While I was blistering my thumbs due to paddling frantically back and trying not to think about the storm clouds that were rolling in, I started comparing the hardships of the Yup’ik (native Alaskan) people to paddling up stream. A few days ago we experienced a workshop on cultural trauma given by a woman named Rose, who shared her own families experience with historical trauma that included marriages being separated by outside forces, being forced into Catholic boarding school where they experienced corporal punishment for speaking their native language, and alcoholism. We also interviewed a Yup’ik woman named Cecelia who taught Yup’ik spirituality at the local college. She spoke about how the native culture is disappearing because the Yup’ik language and culture was not accepted for such a long time. Now people are struggling to bridge the gap between pop culture and the past due to their lost culture and history.

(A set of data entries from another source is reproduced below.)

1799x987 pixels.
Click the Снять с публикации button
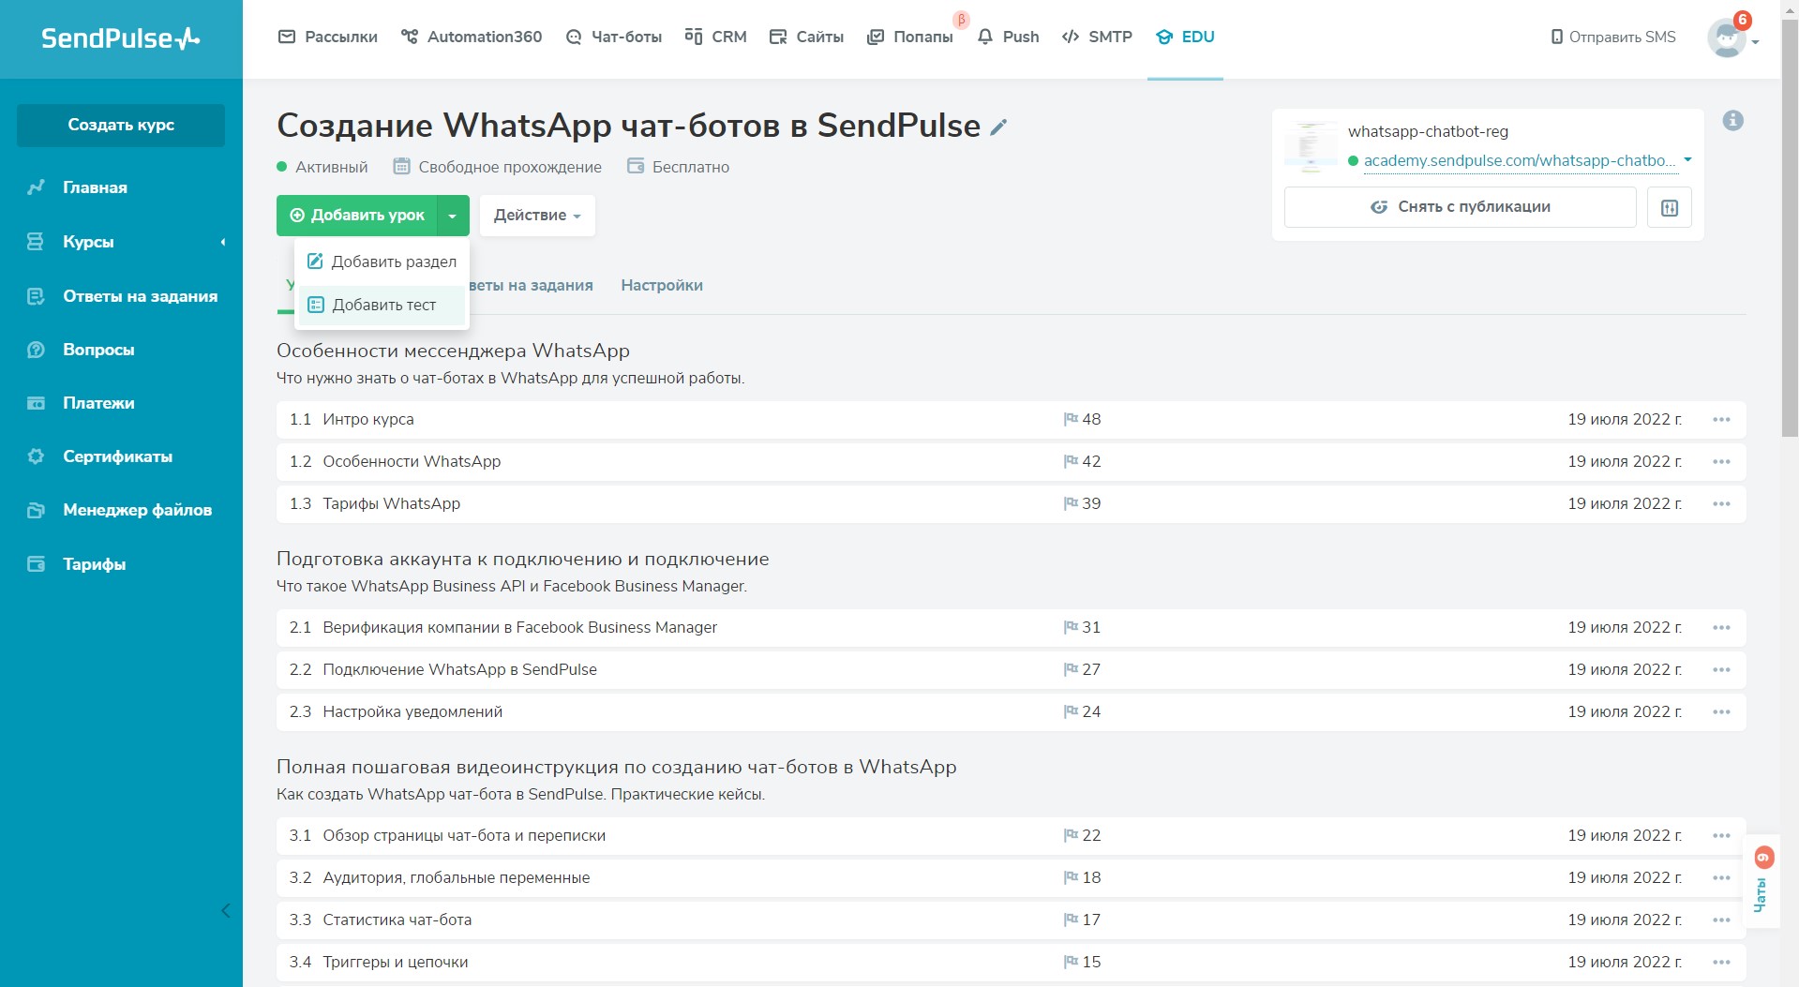point(1459,206)
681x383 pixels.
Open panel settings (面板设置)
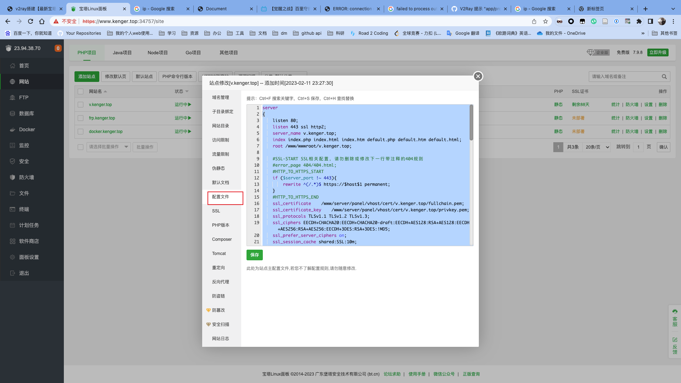[28, 257]
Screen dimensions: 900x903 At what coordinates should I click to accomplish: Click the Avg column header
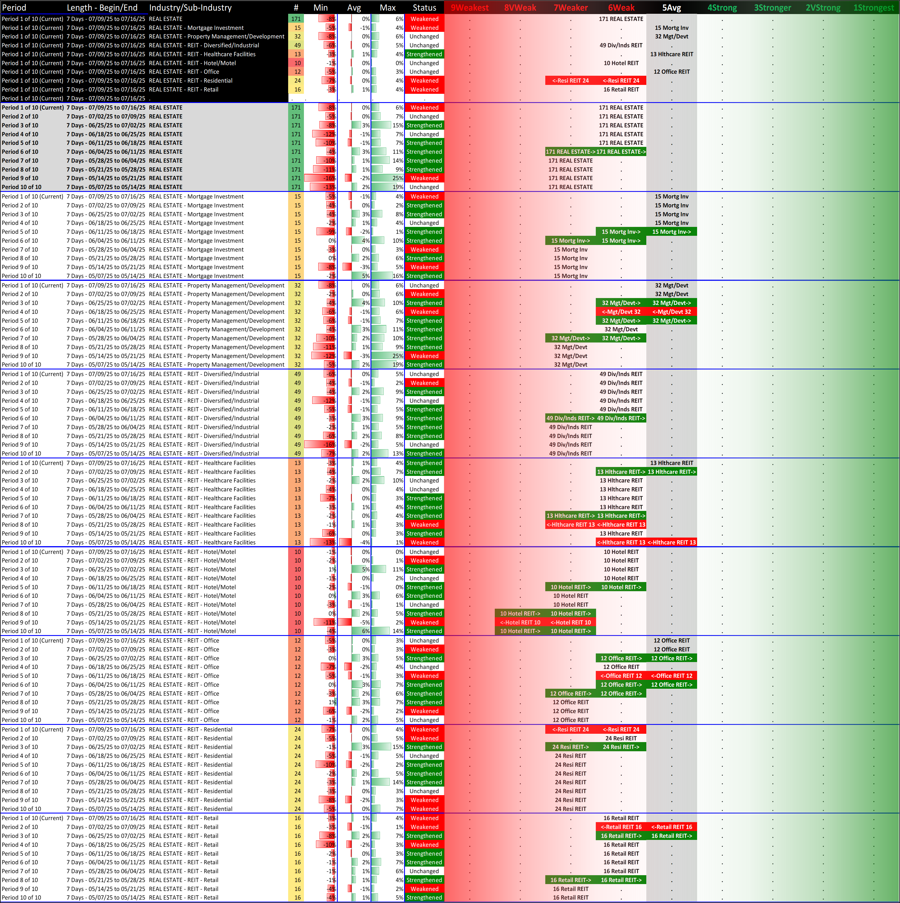[354, 7]
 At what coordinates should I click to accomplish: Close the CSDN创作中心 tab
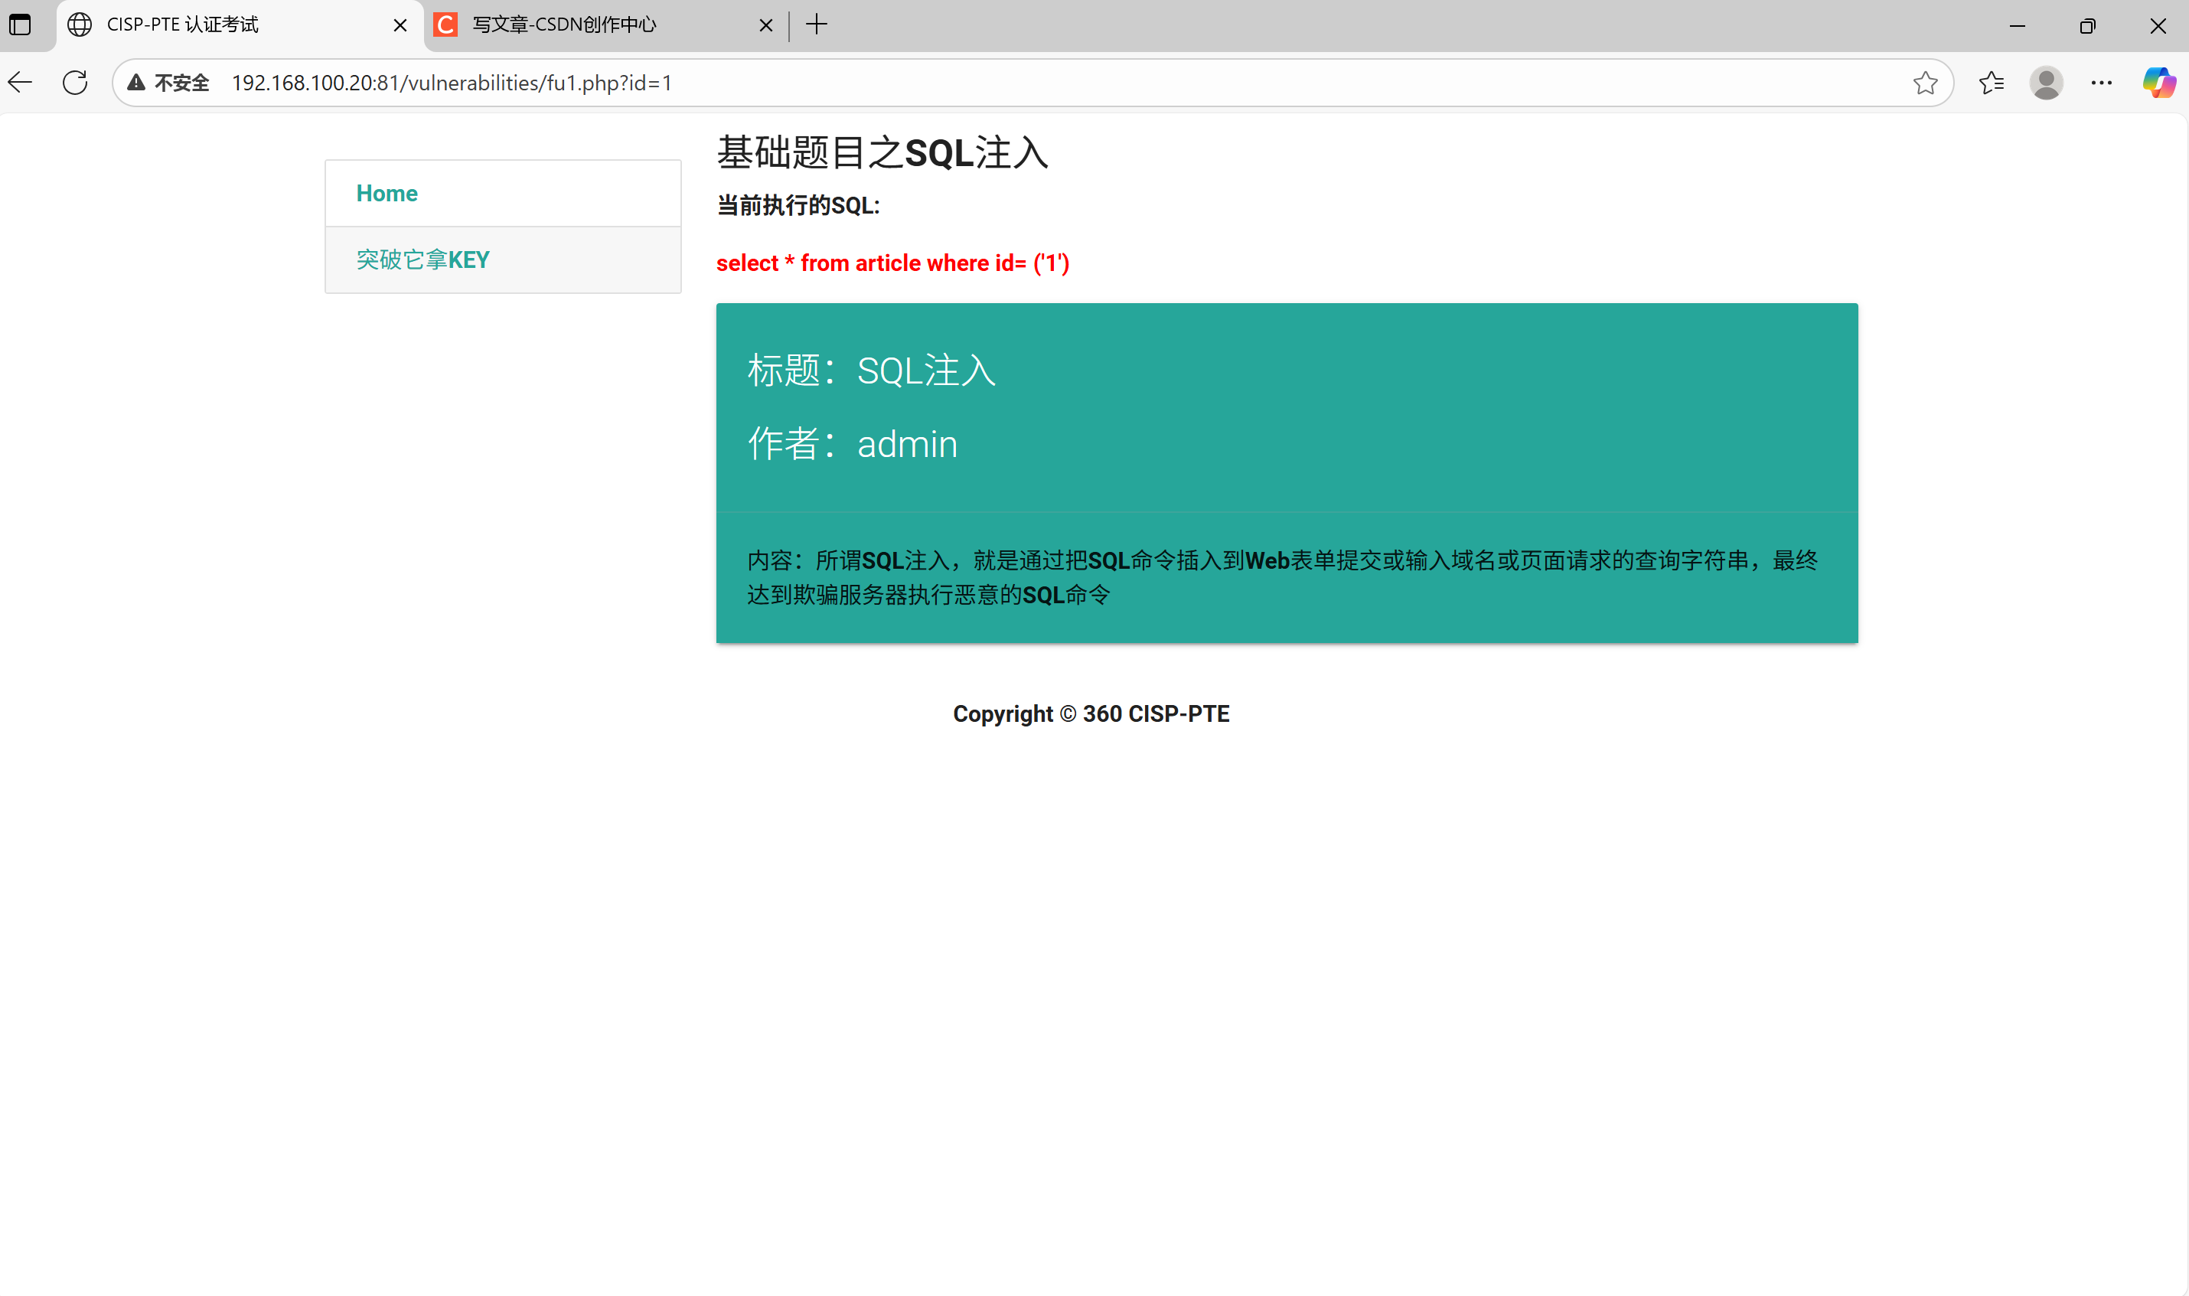766,25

Paddling upstream is difficult. However, even though the current and the wind is working against you, your destination is no less noble. Every stroke because increasingly deliberate and time is not wasted when paddling upstream. My hope is that even though the struggle to reclaim the Yup’ik culture seems like an uphill (or upstream) battle, the people of Bethel see that there is hope. Even though there is work to be done, there are great leaders like Rose and Cecilia who are not only able to acknowledge the pain of their people but are also able to look towards the future. I think that an Alaska that incorporates both the Yup’ik and modern culture is not too far off even though it will require work and dialogue. In this incredibly muddy town there are evident signs of a stressed community, including poverty, alcoholism, and domestic abuse. But even in the hardships there are also signs of a welcoming community and proof that life is good.